What you have to do -
Return every line of the listing that includes the string "Task".

── Supplied records

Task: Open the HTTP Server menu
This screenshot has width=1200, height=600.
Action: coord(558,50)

────
── Supplied records

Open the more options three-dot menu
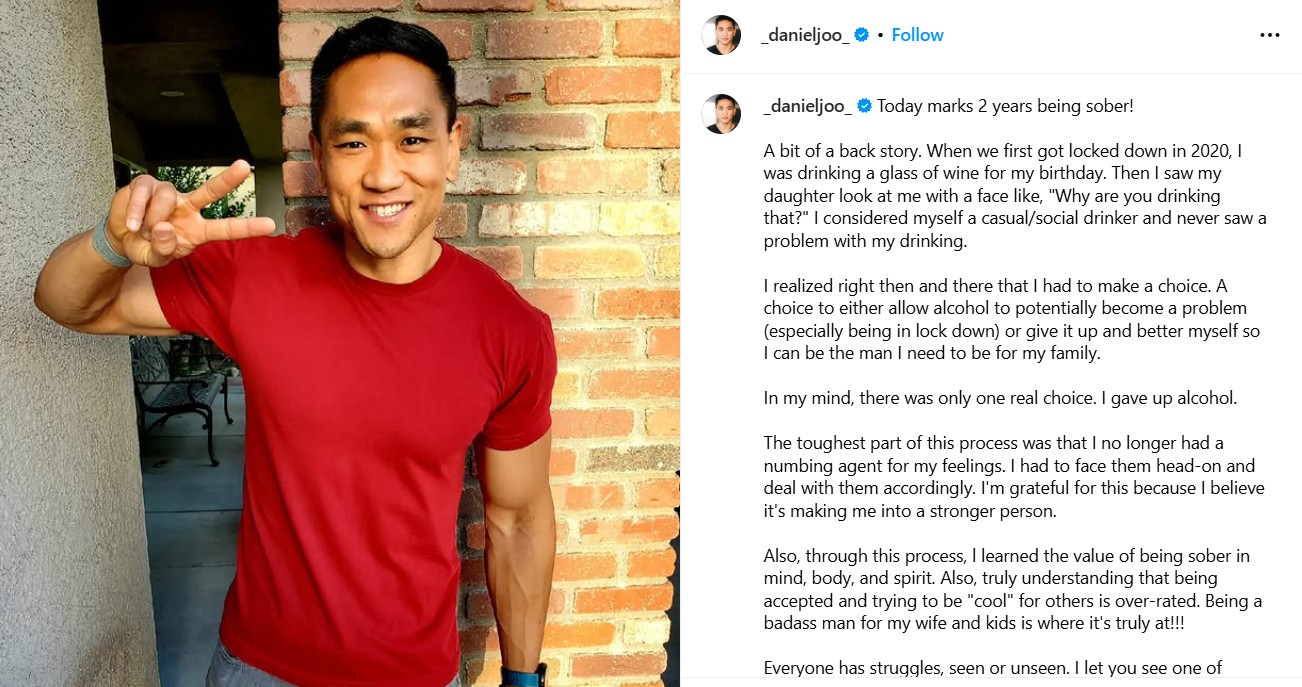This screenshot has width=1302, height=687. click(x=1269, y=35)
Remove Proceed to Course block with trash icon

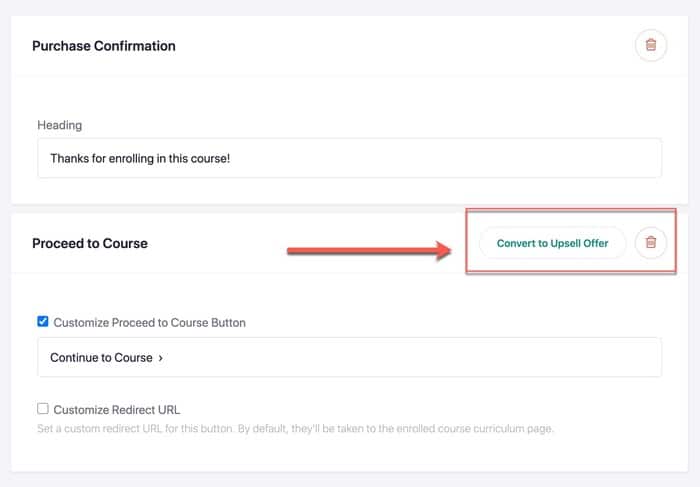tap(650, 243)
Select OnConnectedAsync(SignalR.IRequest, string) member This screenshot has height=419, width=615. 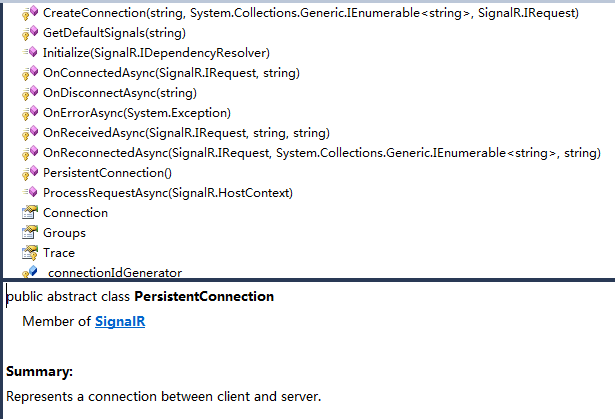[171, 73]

────
── Supplied records

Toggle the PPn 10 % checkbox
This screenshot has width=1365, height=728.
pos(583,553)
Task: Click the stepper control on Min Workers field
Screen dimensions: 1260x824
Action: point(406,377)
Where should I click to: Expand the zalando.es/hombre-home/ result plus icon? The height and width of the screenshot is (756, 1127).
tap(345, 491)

────

Answer to this problem -
Task: Open the HTTP Server menu
Task: Click the stepper control on Min Workers field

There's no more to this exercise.